Step3:メディアリストの作成とコンタクト
配信サービスを使うだけでなく、自社の情報に興味を持ってくれそうなメディアをリストアップしましょう。これを「メディアリスト」と呼びます。
自社の業界専門紙、地元の新聞、ターゲット層が読んでいるWebメディアなどを調べ、担当部署や連絡先を整理します。リストができたら、作成したプレスリリースをメールや郵送で送付し、「ぜひ取材してほしい」とアプローチしてみましょう。地道な作業ですが、これがメディアとの関係構築の第一歩です。
危機管理広報(リスクマネジメント)
Q. ひとり広報でリソースが足りません。何から優先すべきですか?
A. まずは「プレスリリースの継続的な配信」を最優先にしましょう。公式な情報を定期的に出すことで、企業の信頼性が蓄積されます。SNSなどは運用負荷が高いため、余裕ができてから、または目的を絞って開始することをおすすめします。

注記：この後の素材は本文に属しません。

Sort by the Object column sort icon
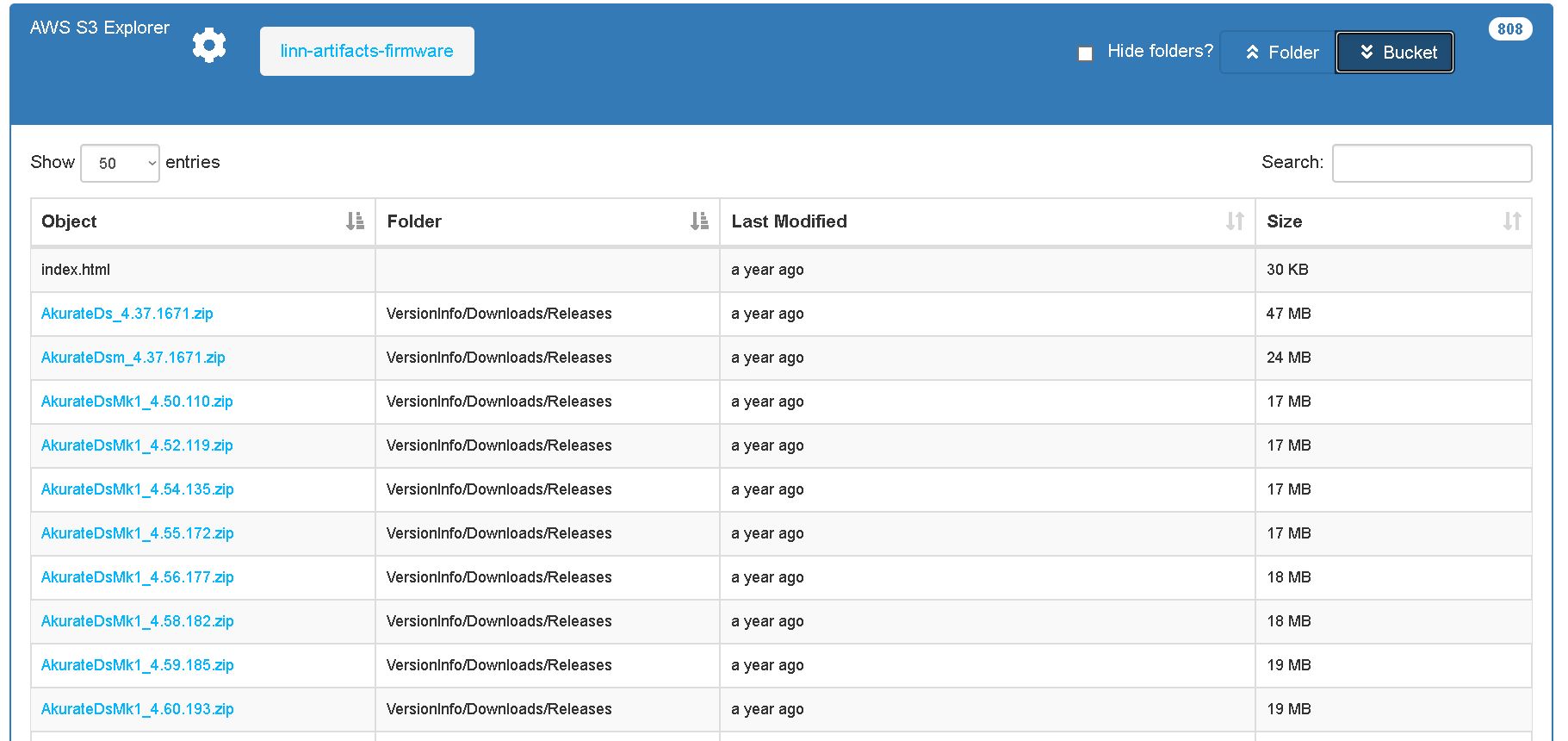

Q. 広報活動の成果(KPI)はどう設定すればいいですか?
A. 初心者の段階では、「プレスリリースの配信本数」や「メディアリストの件数」など、行動量を指標にするのがおすすめです。慣れてきたら「メディア掲載数」や「Webサイトへの流入数」などを指標に加えましょう。
Q. 広報とマーケティングの違いは何ですか?
A. マーケティングは「売れる仕組みを作ること」で、市場調査や販売戦略を含みます。広報は「社会との関係作り」で、信頼獲得に重きを置きます。両者は密接に関わっており、連携することでより大きなビジネス成果を生み出せます。
広報活動は、すぐに結果が見えるものではありません。しかし、地道に信頼を積み重ねることで、企業のブランド価値は確実に高まります。まずは焦らず、社内の「良いニュース」を見つけることから始めてみてください。